Tal vez tenía razón Karl Jaspers en su libro de 1958 La bomba nuclear y el futuro de la humanidad, al afirmar, en el contexto de las grandes manifestaciones contra la guerra nuclear de esos años, que, más allá de los síntomas, habría que ir a la raíz de la desgracia humana, el belicismo, y que el armamento nuclear no podría ser abolido sin abolir a la vez el principio de la guerra. Mientras tanto, se han inventado más y mejores armas.

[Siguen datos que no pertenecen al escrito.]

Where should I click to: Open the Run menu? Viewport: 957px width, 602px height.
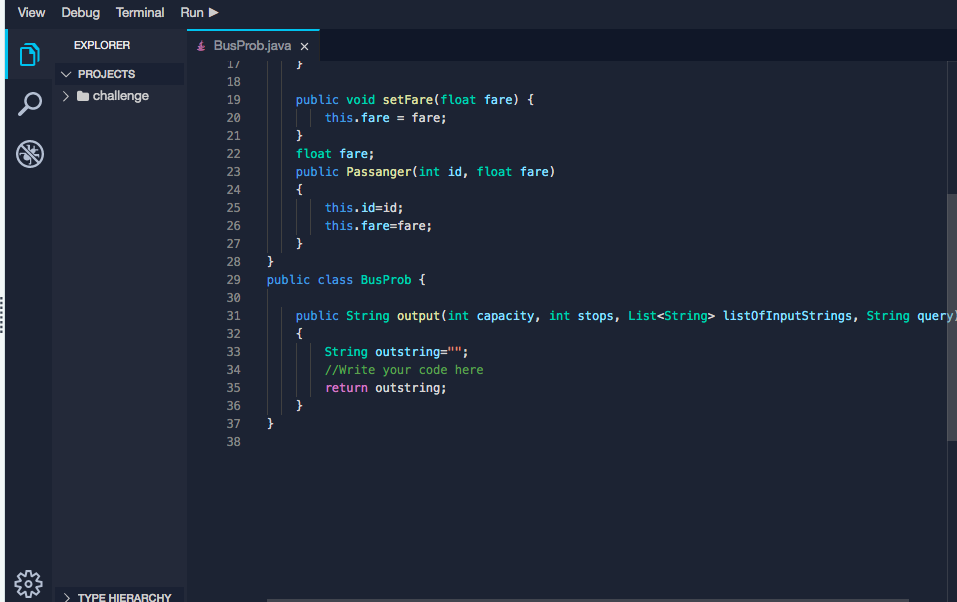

70 años después es válido lo que apuntó en su diario Günther Anders despúes de acudir en 1957, en Hiroshima, a la conmemoración de la explosión nuclear: “La celebración ha sido la manifestación de un nunca más, dentro de un mundo que está lleno de todavía, y de una y otra vez”.
Elena Martínez Rubio
Doctora en Filosofía y coeditora de los libros ‘Llámese cobardía a esa esperanza’ y ‘Si estoy desesperado, ¿a mí que me importa?’